- [Exercise]
Carry on the biography of Avner Werner Less from the point where it stops.

[Text section Boundary: Start]

Israeli police officer (1916–1987)

Avner Werner Less (18 December 1916 – 7 January 1987) was a German-born Israeli police officer, best known for interrogating former German SS officer Adolf Eichmann after he was captured by Mossad agents in Argentina and brought to Israel to stand trial.

==Life and career==

Less was born in Berlin, Germany in 1916. He attended the Wald-Oberschule in Charlottenburg. In 1933, after the Nazis assumed power, he emigrated to France, where he started an agricultural studies.

In 1938, he emigrated to Mandatory Palestine, and during his first years there, worked on orange plantations. From 1941 to 1948, he was a police officer in Haifa and price checker for the local district. After Israeli independence in 1948, he became head of the Import-Export Section of the Ministry of Industry and Trade, and was Deputy-Director of the Legal Department for price control in the Haifa district. In 1951, he joined the Israel Police, and worked in the Department of Economic Crimes. From 1954 to 1968, while still an officer in the Israel Police, he was loaned to the Foreign Service.
He initially served as an attaché in New York City, and as permanent representative of Israel to the annual conference of the UN Drug Commission in Geneva, and as a representative of Israel at Interpol.

In 1960, Less, now a Chief Inspector in the Israel Police, was tasked with interrogating former German SS officer Adolf Eichmann, who was captured by Mossad agents in Argentina in May 1960 and brought to Israel to stand trial. For nine months, Less served as Eichmann's interrogator, questioning him daily for a total of 275 hours. He was the only investigator allowed to speak to Eichmann. The transcripts of the interrogation were forwarded to prosecutors. In 1961, Less testified and was cross-examined at Eichmann's trial. Extracts from the interrogation of Eichmann by Less have been published in the 1983 book Eichmann Interrogated.

[Text section Boundary: End]
[Provided information Boundary: Start]

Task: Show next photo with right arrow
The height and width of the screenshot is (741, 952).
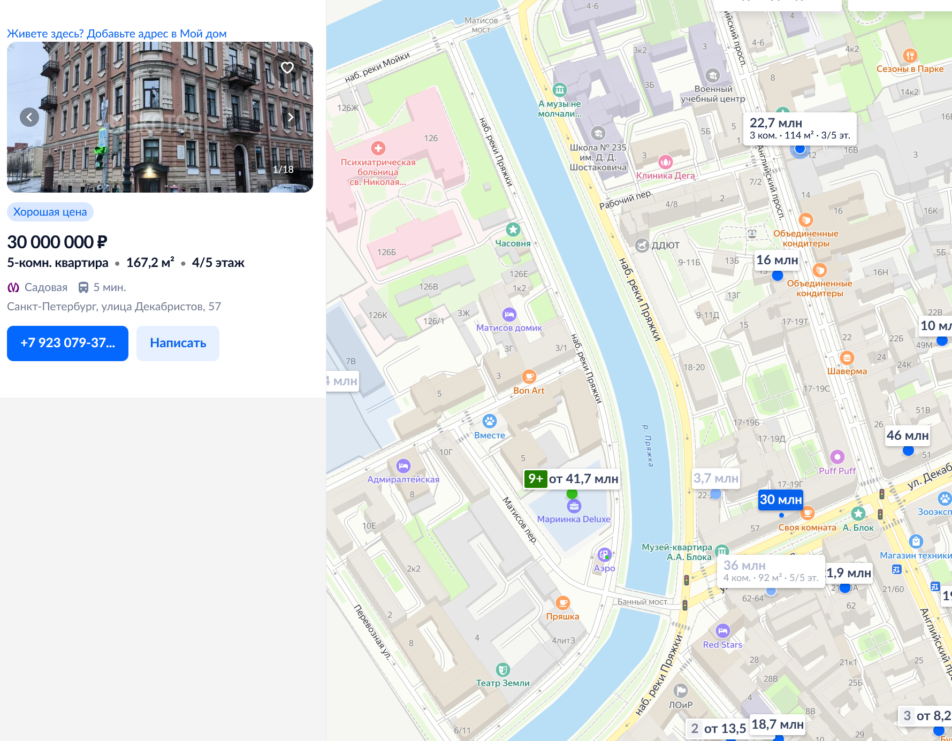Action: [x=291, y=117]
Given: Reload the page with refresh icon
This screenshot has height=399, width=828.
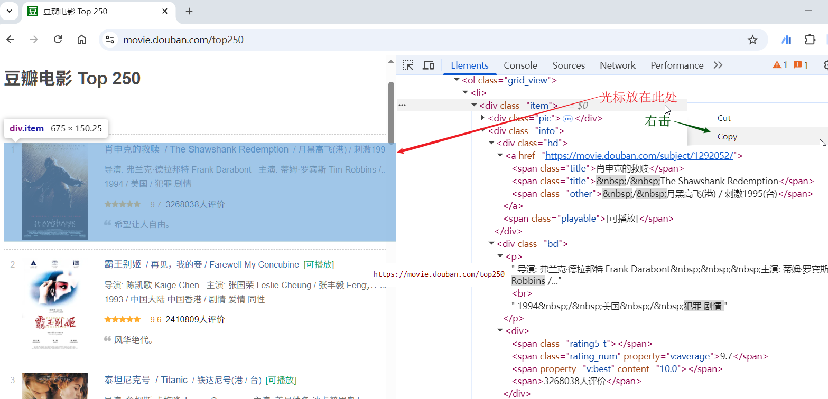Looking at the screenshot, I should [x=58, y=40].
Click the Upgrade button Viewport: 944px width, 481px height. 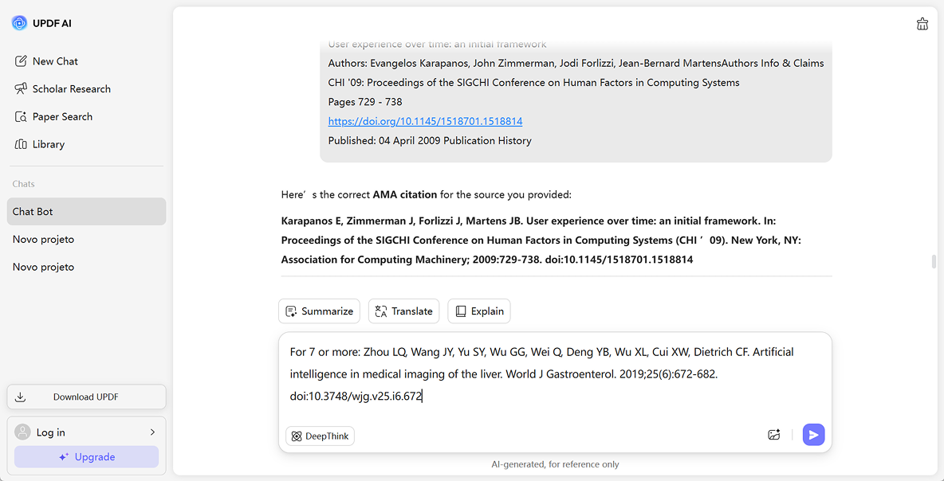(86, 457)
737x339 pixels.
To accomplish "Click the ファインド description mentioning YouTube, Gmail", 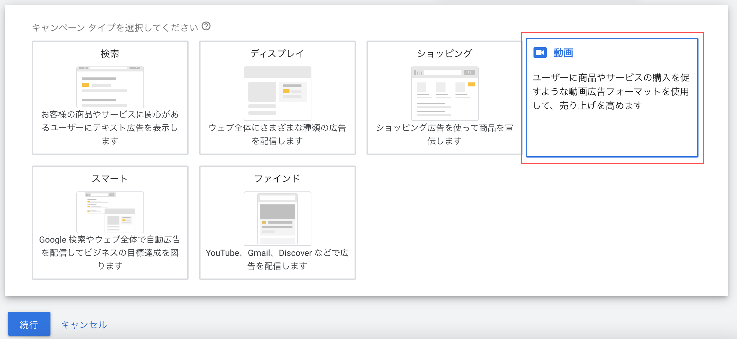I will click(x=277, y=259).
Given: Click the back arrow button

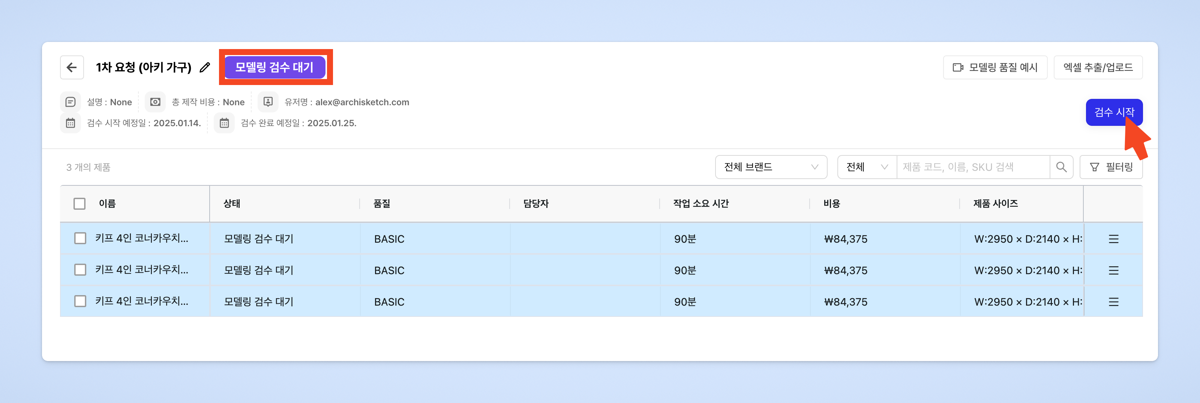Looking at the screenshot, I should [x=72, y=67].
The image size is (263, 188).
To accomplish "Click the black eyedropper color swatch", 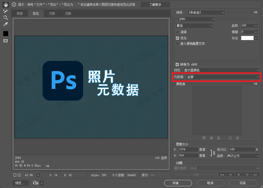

[Provided information Boundary: End]
[Provided information Boundary: Start]

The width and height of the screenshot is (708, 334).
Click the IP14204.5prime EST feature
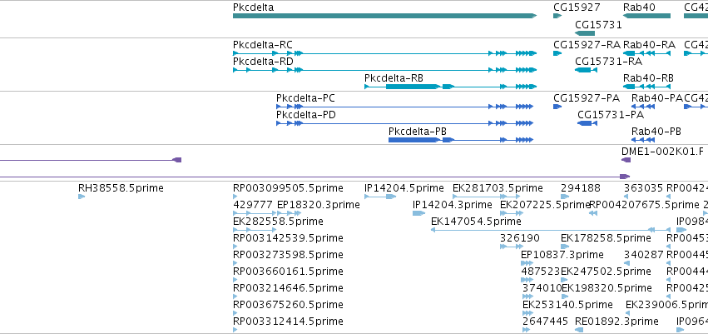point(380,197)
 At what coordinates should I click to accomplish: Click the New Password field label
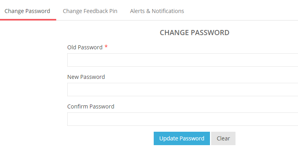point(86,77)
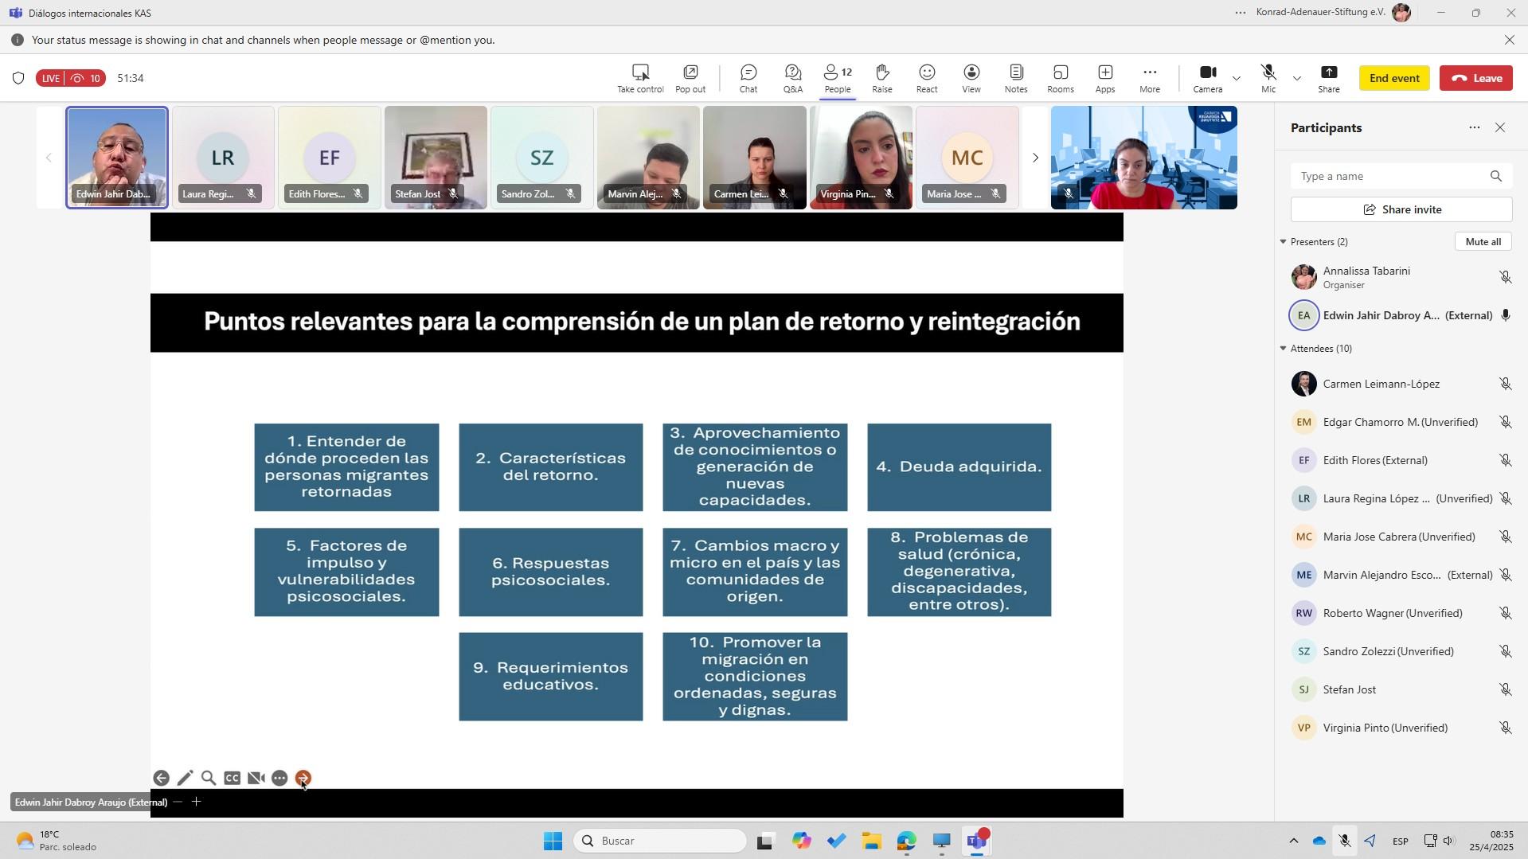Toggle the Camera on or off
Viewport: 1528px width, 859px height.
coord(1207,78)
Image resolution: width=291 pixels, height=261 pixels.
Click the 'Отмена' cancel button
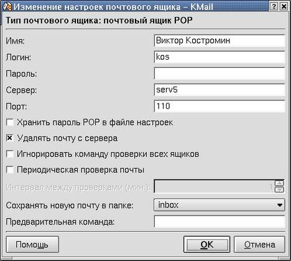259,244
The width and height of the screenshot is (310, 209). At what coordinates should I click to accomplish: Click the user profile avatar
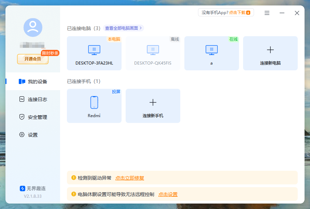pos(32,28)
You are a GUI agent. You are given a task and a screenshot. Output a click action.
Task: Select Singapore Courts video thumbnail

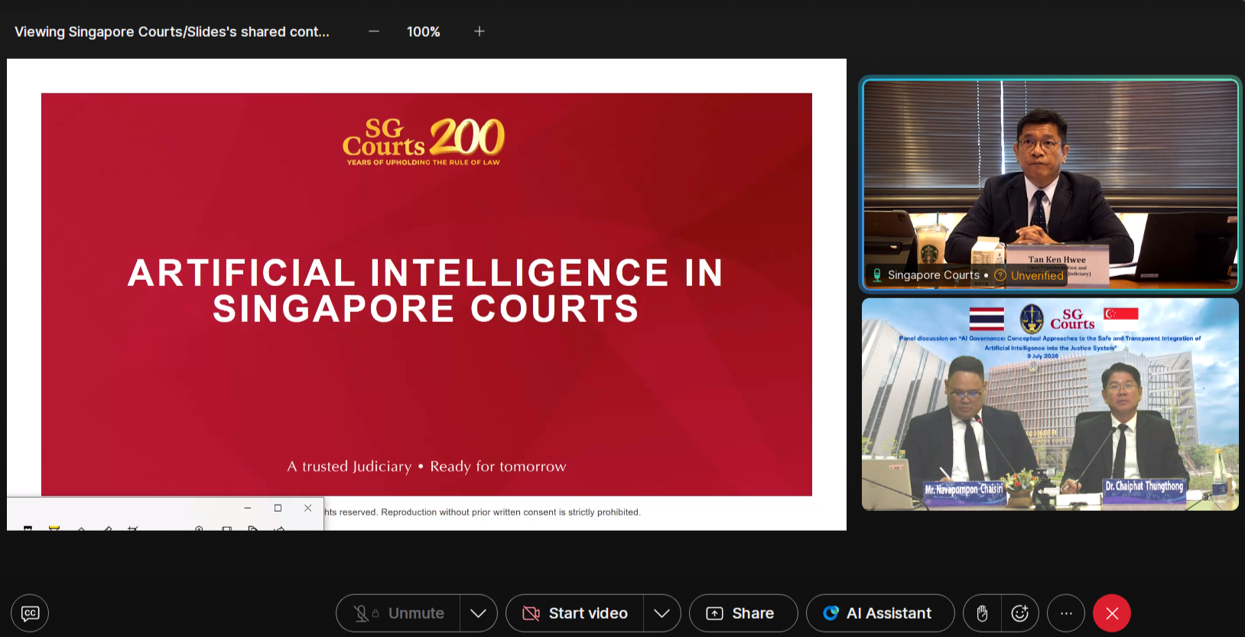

[Provided information Boundary: End]
[Provided information Boundary: Start]

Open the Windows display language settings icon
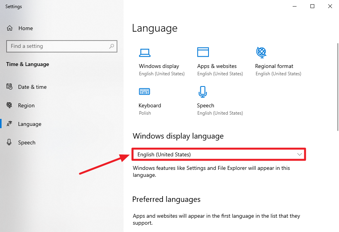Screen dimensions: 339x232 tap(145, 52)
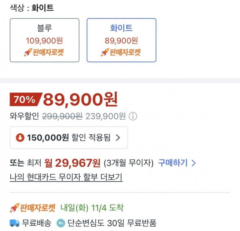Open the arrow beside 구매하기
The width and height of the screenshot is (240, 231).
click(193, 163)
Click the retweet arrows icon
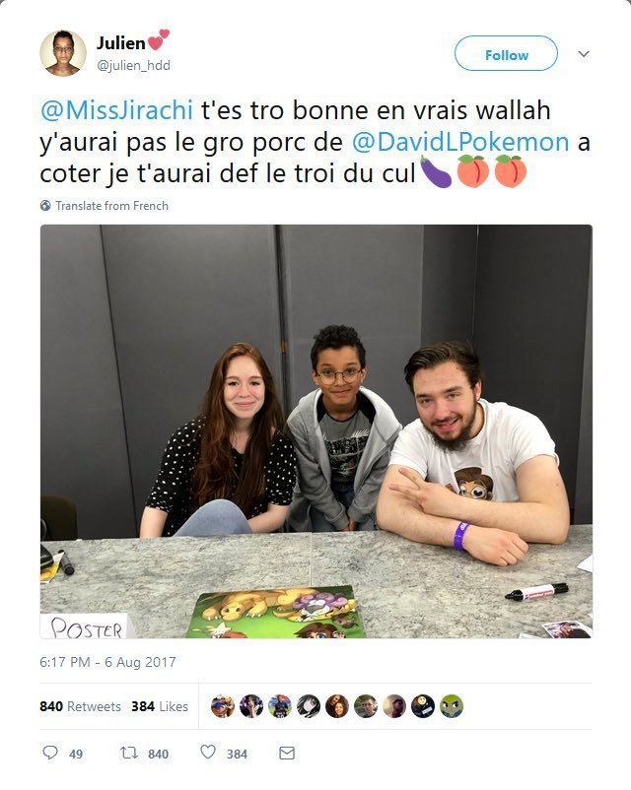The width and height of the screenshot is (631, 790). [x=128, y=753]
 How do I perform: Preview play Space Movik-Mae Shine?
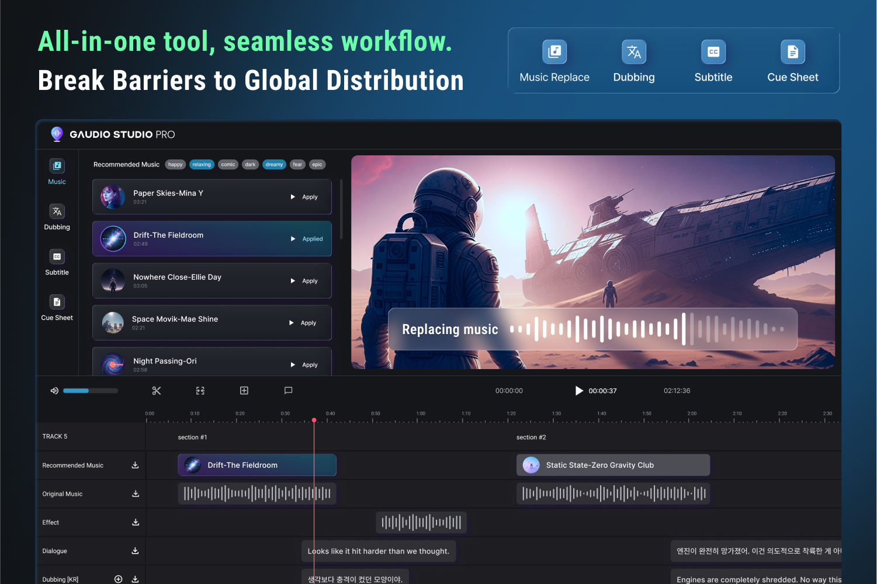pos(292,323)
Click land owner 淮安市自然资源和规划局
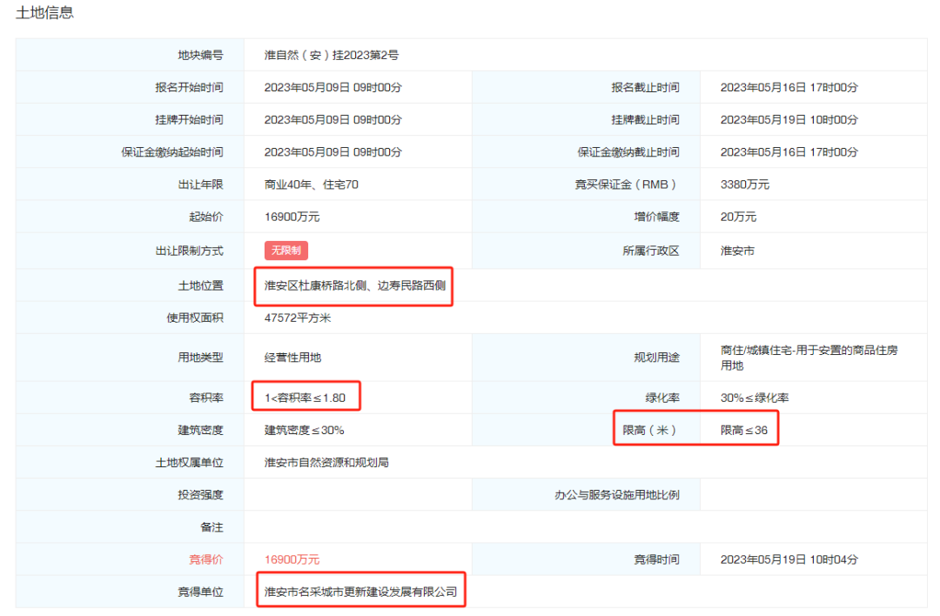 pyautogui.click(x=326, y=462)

[Provided information Boundary: End]

- [Output of the task]
After Eichmann was convicted, Less left for France to serve as Israel's consul in Paris. He was already in Paris when he heard of Eichmann's execution. He lectured on the Eichmann trial in schools throughout Europe, including in Germany. In 1964, Less traveled to Germany at the request of prosecutors to testify at the trial of two Nazi war criminals on trial in Frankfurt over their role in the murder of 400,000 Hungarian Jews. While in Germany, a German nationalist newspaper demanded his arrest as an accessory to the abduction of Adolf Eichmann. This was not taken seriously by authorities.

After completing his term as consul in Paris, Less did not return to Israel and remained in Europe. He settled in Switzerland in 1968, and until 1971 was a member of the Banque de Crédit International Genève. In 1972, he became head of internal security for Bank Robinson AG in Basel. From 1976 to 1979, he worked at the Company for Bank Revisions in Basel, and in 1979, he was employed by Neutra Treuhand AG as internal controller. In May 1982, Less's full rapprochement with Germany and the German people became clear when at his request, he was granted citizenship by West Germany, becoming a dual Israeli-German citizen. Less died in Zürich in 1987, at age 71.

==In popular culture==
- Less was portrayed by American actor Troy Garity in the 2007 film, Eichmann, which dramatizes Eichmann's interrogation.